After locating the line that contains "You are a computer-use", transcribe exactly that line and each one after it until the data ends, skipping pictures.

(Screenshot grounding data)
********************

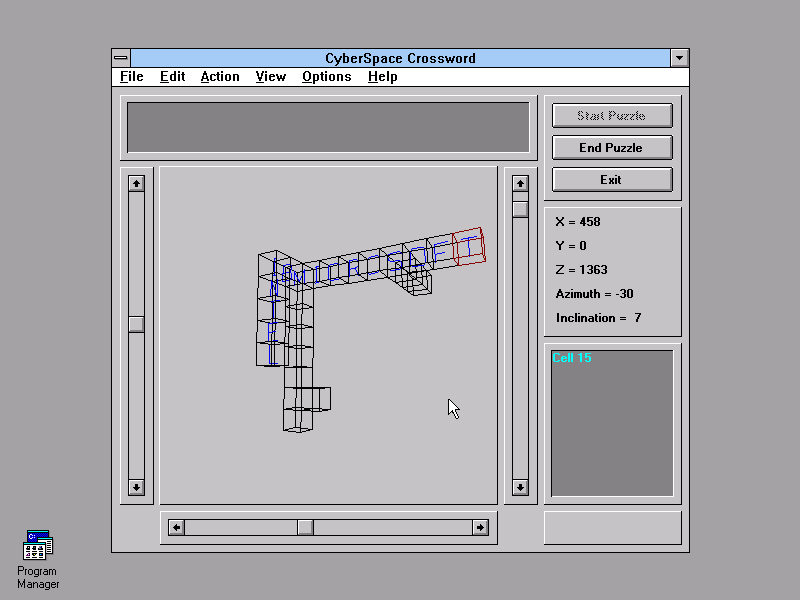Click the horizontal scrollbar thumb
Image resolution: width=800 pixels, height=600 pixels.
point(305,527)
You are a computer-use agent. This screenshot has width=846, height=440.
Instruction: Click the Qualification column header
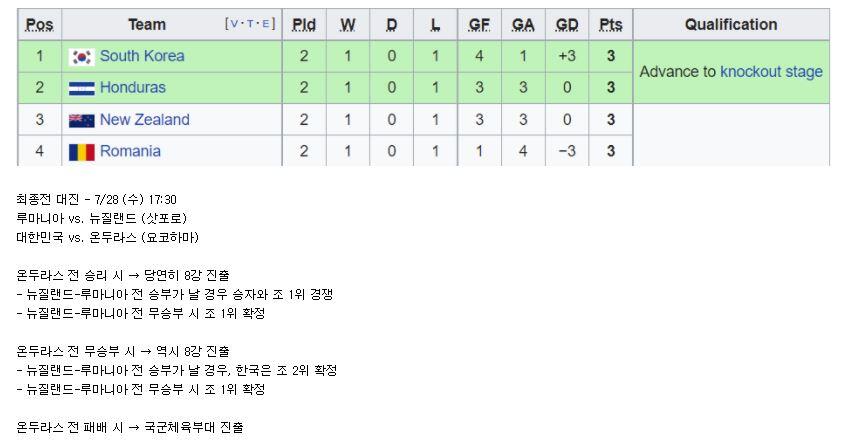731,25
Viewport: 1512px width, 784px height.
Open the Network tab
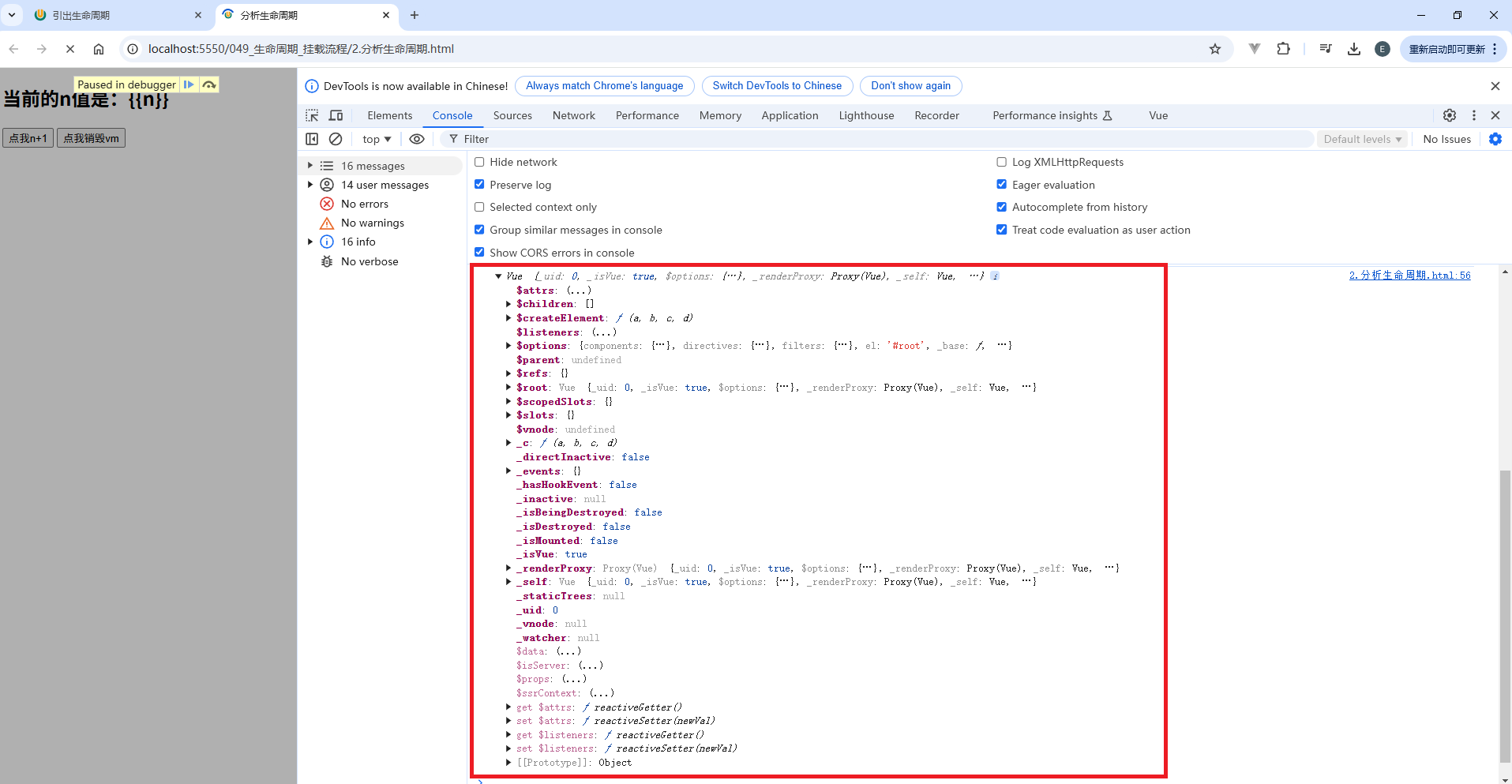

********************

Exercise response:
You are a computer-use agent. This screenshot has width=846, height=440.
Instruction: Click the Qualification column header
731,25
Viewport: 1512px width, 784px height.
Open the Network tab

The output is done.